Dallas is writing a new gas drilling ordinance. As part of this new set of rules, we have a chance to win the nation's first "off-sets" program for air pollution from gas drilling and processing.

Off-sets would require gas operators to pay for decreasing as much greenhouse gas air pollution as they're estimated to emit every year. If a company's annual air pollution emissions total 5 tons a year, it would have to fund projects that would reduce air pollution by 5 tons a year.

Every other major industrial source of air pollution in the DFW area is already subject to off-sets because of anti-smog regulations. Even though they can emit more air pollution than many of these industrial sources, a loophole allows gas operators to escape this requirement.   
Greenhouse gases include smog-forming Nitrogen Oxide, CO2, and methane. Applying this program means Dallas would be the first local government in the country to require the gas industry off-sets. This would set a precedent and could be copied by other local governments in North Texas, just like Downwinders' Green Cement policies. And like those Green Cement policies, they could lead to significant air pollution reductions all over the region. 

Off-sets help balance the costs of drilling by better reflecting its true impact. They act as an incentive to reduce pollution at the source. Together with larger buffer zones protecting homes and schools, and bans on drilling in parks and floodplains, off-sets can be part of a much tougher Dallas ordinance.    

If off-sets are not required, new increases in gas industry emissions will continue to cancel out the kind of progress we've all worked so hard to achieve. As drilling has marched east, air monitors officially violating the old 85 parts per billion ozone standard have moved east as well. This year, we've already seen a monitor at I-35 and Mockingbird in inner city Dallas violate that standard – something it had not done since 2005.
 
We're now in the final stages of decision-making about the content of the Dallas ordinance. Beginning at 1 pm Wednesday at Dallas City Hall in Room 6ES, there's going to be a showdown of industry vs citizens.

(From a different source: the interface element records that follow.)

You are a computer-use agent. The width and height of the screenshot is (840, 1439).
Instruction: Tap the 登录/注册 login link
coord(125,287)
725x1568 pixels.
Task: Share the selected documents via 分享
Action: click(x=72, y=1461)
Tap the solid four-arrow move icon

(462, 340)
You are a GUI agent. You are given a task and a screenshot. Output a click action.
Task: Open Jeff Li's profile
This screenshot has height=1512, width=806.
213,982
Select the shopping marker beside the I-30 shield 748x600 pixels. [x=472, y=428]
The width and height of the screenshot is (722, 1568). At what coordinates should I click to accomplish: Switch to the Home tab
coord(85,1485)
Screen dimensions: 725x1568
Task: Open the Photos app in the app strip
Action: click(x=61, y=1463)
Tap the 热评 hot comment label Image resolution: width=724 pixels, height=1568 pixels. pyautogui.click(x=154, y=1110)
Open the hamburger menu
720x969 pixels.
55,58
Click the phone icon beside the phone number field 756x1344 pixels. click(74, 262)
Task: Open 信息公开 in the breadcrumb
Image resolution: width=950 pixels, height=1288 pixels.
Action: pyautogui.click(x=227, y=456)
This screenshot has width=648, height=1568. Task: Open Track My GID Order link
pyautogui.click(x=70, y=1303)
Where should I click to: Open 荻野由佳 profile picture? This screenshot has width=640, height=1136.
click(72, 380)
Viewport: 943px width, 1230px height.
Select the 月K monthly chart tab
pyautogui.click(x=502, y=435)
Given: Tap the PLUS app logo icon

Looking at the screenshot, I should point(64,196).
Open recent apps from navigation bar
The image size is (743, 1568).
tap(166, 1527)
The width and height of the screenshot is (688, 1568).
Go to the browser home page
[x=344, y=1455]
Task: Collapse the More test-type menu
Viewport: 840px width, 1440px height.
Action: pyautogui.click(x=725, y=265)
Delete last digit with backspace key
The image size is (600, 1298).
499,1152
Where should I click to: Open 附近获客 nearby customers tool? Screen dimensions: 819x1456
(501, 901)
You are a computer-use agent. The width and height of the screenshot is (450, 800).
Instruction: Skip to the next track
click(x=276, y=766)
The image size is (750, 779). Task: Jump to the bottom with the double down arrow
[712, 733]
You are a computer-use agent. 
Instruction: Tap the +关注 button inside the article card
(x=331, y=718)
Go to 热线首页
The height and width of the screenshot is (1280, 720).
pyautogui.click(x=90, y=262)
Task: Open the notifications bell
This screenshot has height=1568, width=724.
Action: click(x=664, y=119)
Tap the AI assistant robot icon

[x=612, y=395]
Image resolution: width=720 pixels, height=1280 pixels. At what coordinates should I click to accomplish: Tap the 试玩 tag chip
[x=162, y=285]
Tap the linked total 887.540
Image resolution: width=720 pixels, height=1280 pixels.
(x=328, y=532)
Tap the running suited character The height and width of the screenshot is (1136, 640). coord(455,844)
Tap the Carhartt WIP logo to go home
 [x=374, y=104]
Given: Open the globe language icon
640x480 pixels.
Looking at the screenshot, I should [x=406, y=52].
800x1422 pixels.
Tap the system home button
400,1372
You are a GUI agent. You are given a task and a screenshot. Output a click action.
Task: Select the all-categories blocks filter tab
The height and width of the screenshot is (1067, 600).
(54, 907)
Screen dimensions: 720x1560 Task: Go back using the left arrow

Notorious gas industry PR spinmeister Ed Ireland will be speaking for 15 minutes about why Dallas needs to keep regulations loose. Attorney and Dallas gas drilling task force member Terry Welch will get 15 minutes to explain why the city needs to get tougher in its rules for drilling. Then the City Council will get to ask questions. No final decision for now, but the tone that's set at this "briefing session" will be critical.

Even if you don't live in Dallas, you have a stake in this decision. The pollution spewed by the gas industry in Dallas can become smog over Arlington, Ft. Worth, Denton, or Weatherford.  

To be sure the Council members understand how important this issue is to Dallas' future and your present, we need you there at City Hall on Wednesday. Nothing says "concern" better than lots of people showing up to watch what happens. Likewise, empty seats are taken to mean there isn't much interest. It's during a workday, but if you can come, or send someone in your place, the effort will be worth it.